Banner by caitie with 'otw chat' at its center and emoticons and other symbols in word bubbles surrounding it.

Just a reminder that Open Doors will be holding two public chats on Campfire (the online chat platform the OTW uses) for Yuletide participants. The first will be on April 26, 4pm UTC (what time is that in my timezone?)

Anyone who has questions about the process is welcome to join the Open Doors team at those chats, and we’ll do our best to answer you. We would also like to direct Yuletide participants to our announcement post as it has been updated with information about the import of comments. Please read the section beginning with Edited to say as we will NOT be able to add backdated comments to works after the import in May.

For those Yuletide participants who didn’t want to wait for us to import your fic to AO3 for you, Open Doors would like to encourage you to add your works to the Yuletide subcollections they belong to. It’s not required, but it’d be great to keep things together! And it would make our upcoming import of the old Yuletide archive run that much more smoothly. To add multiple fics to a collection at once, here’s how:

  1. While logged into your account, hover over your pseud and select “My Works”.
  2. From that page, click “Edit Works” (to mass edit works).
    Select all the story titles that you want to transfer into a given collection. Click “Edit”.
  3. In the second section of this page is the option to “Add To Collections”. Type in “Yuletide” followed by the year (e.g., “Yuletide 2008”) or “New Year’s Resolution” followed by the year (e.g. “New Year’s Resolution 2011”) and it should be appear in the autofill. Note: Don’t change anything else, or it will overwrite what was originally on the story.)
  4. Click “Update All Works” at the bottom.

For a visual view of the above steps we have a few slides to help.

If you have questions, or want to know how Open Doors can help your archive, shoot us an email through our contact form.

Event, Open Doors
  1. liviapenn commented:

    Instead of a gif, if there are going to be visual instructions, could you make it a video (because videos can be paused, so the user can go at their own pace), or at the very least, a series of still screenshots? (Screenshots that show the *entire page*, not just a small segment of the page.)

    Then the user could go at their own pace. This gif moves *really* fast for an instructional gif– it’s just really hard to parse. And I appreciate that you were probably trying to keep the file size small, but the movement is very jerky, and it makes it hard to figure out whether the page is scrolling or we’re on a new page. It really doesn’t help me understand the process at all.

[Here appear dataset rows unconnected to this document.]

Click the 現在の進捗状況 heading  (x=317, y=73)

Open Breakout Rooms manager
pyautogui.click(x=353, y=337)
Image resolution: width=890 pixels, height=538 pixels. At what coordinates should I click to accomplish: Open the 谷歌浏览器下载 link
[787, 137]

    • Claudia Rebaza commented:

      Thanks for the feedback. Yes, there are definitely limitations with gifs since it’s a tradeoff between file size and content, and you have good points about how videos would provide an easier way for viewers to follow along. I have passed this along. There are some other gifs that have been prepared (for different issues) which will be posted in the next few weeks, but we can look into preparing some guidelines for content that considers the length of the tutorial and thus how effective a particular visual aid will be.

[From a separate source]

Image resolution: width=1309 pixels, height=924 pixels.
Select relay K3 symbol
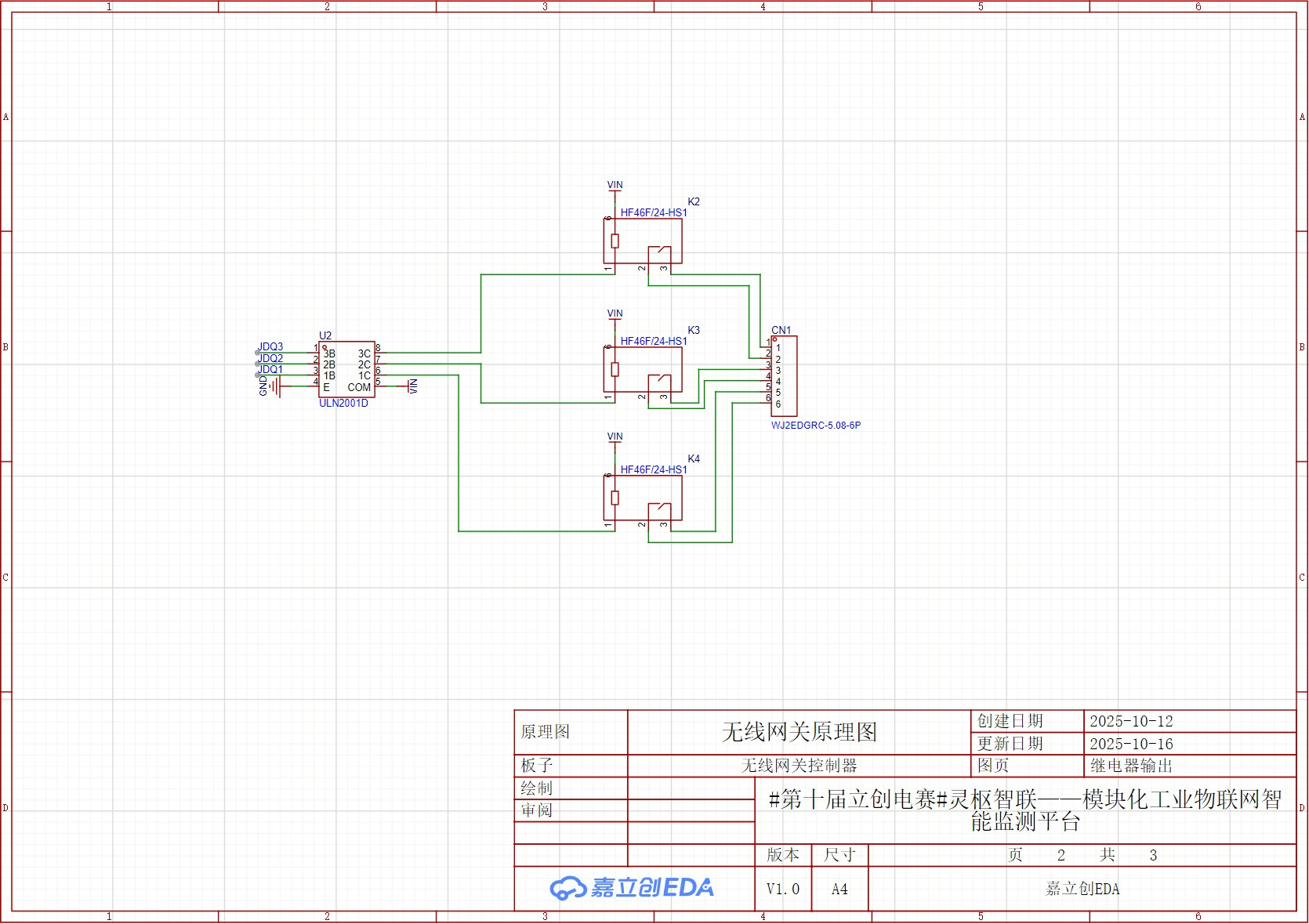click(643, 369)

      • liviapenn commented:

        Are there any actual plusses for using looping gifs to give visual instructions, rather than a series of still images? Especially given that many users prefer to avoid rapidly flashing/stuttery gifs and that this can be an accessibility issue? I am just really puzzled by this choice– I don’t see any reason to prioritize using gifs rather than still images. Please reconsider using gifs for instructions in the future.

        • Claudia Rebaza commented:

          I think that it’s likely because of software that people have available to them — many people are able to create animated gifs whereas having a video program may not be to hand. But you’re also right about flashing-type images, we’ll keep that in mind.

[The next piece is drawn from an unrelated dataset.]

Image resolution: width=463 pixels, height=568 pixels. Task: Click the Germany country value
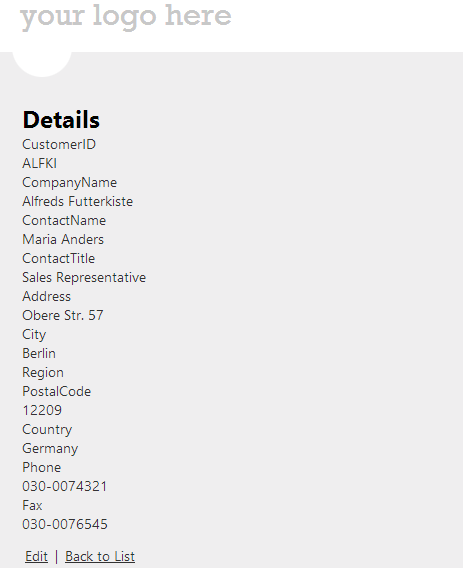(50, 448)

          • eruthros commented:

            I would really strongly prefer that you do not use flashy gifs as a substitute for instructional video, both for the reasons Liva noted and because they are an accessibility problem (see the Web Content Accessibility Guide especially point 2.2.2).

            If you do use them, I would appreciate it if you indicate their existence somewhere in the text, preferably far above the gif itself. This post doesn’t do that, so the gif is a surprise when I scroll down. It bothered me when I first read the post.